We'd consider a PR that adds this, but it is non trivial. Keep in mind you also need to ensure your server is able to handle the IO and CPU required for the file processing when allowing a very large number of files. Please give 0.15.7 a shot with the default options you had before and let us know how it looks. Thanks!

Zurga commented 3 years ago

0.15.7 did not fix the problem...

Unfortunately a big part of the page also froze and did not render the previews. This is with 100 files uploading. I started working on the client side chunking of the entries.
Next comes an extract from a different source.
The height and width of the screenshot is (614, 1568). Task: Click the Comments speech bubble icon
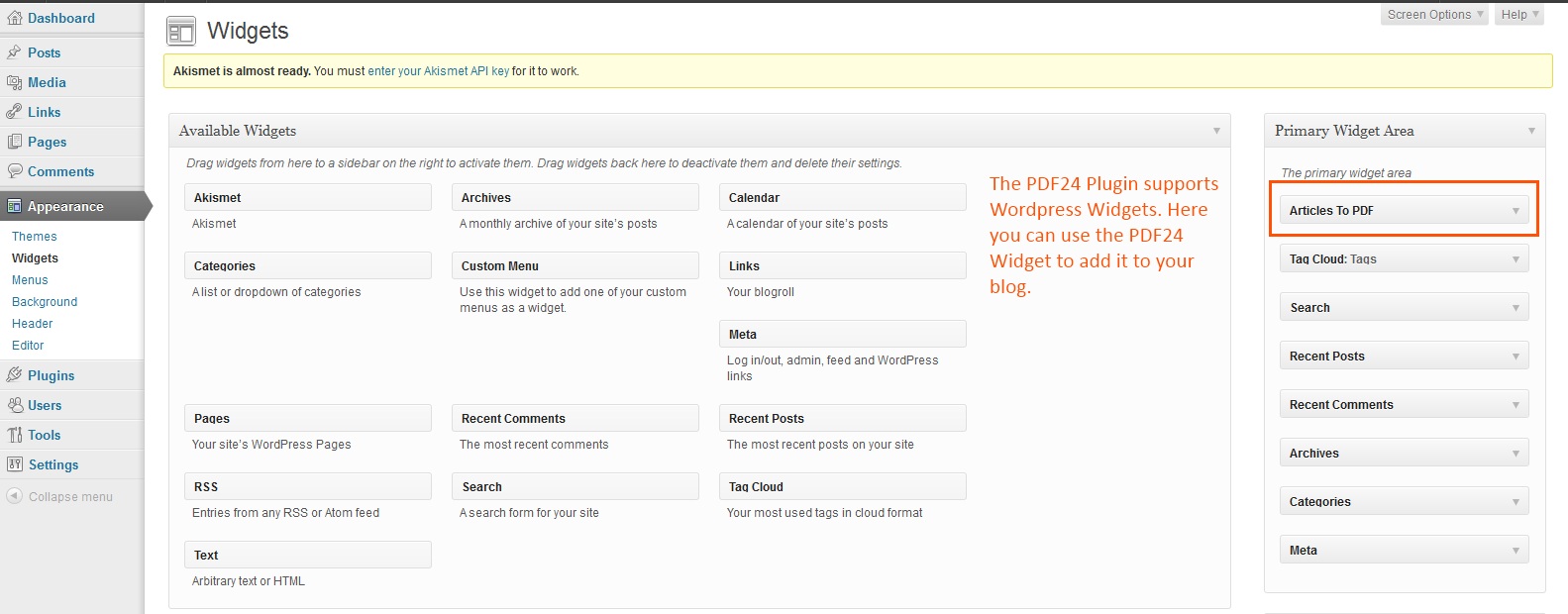click(14, 171)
Perhaps the setting for concurrency can also be used to limit the amount of concurrency when calling the function given to consume_uploaded_entries.

What command do you use to generate the minified code in the priv/static folder?

chrismccord commented 3 years ago

Did it solve the original issue for 5-10 files, or still locked up the LV?

Zurga commented 3 years ago

Sorry for the miscommunication that could have arisen, but originally I did not have issues with 5-10 files, only with 50-100.

If I understand correctly, an UploadChannel is created for each entry and uploading. With many files, this happens at the same time. I think that this creates a bottleneck.

Chunking the entries to spread out the load to a manageable amount would solve this. This would also mean that the uploading to a temporary folder, by the LiveView.UploadChannel, does not exceed available resources.

LiveView.Upload.consume_entries could then use Tasks to batch the execution of the provided function on the finished entry.

Please correct me where I am wrong.

Zurga commented 3 years ago

I solved this issue for my own project by maintaining a fork, but that is not practical for a number of reasons.

Figuring that implementing batched upload can be done using an external uploader, I don't feel the need that much to push these changes into Phoenix LiveView itself. It would be nice if the EntryUploader class is exported so that it can be used to implement custom uploading strategies.

Would this be something that could work?

Zurga commented 3 years ago

Although I now realize that I have to implement the channel_preflight function in my external function also...

Zurga commented 3 years ago

I realized I only have to create the token to sign the entry with, which was easy enough.

luka-TU commented 1 year ago

@chrismccord hi! I noticed that a related PR was closed: https://github.com/phoenixframework/phoenix_live_view/pull/1659 Does that mean that there is some other recommended way of achieving it? Thank you!

jeregrine commented 9 months ago

https://fly.io/phoenix-files/phoenix-liveview-zipped-uploads/ Is an approach @chrismccord has shared in the past.

chrismccord commented 9 months ago

Closing this as there are options for folks (like zipping an archive on the client and decompressing on server). Handling hundreds of files gets tricky because you'll need to stage the uploads to avoid overwhelming the the client, network, server, etc. It's something we could handle, but it brings a lot of complexity and not something we can prioritize at the moment. If someone puts together a robust PR, we'd be happy to review. I know Zurga has done some work here, but there were shortcomings from the DoS protection side, so we'd need to ensure we're properly covered. Thanks!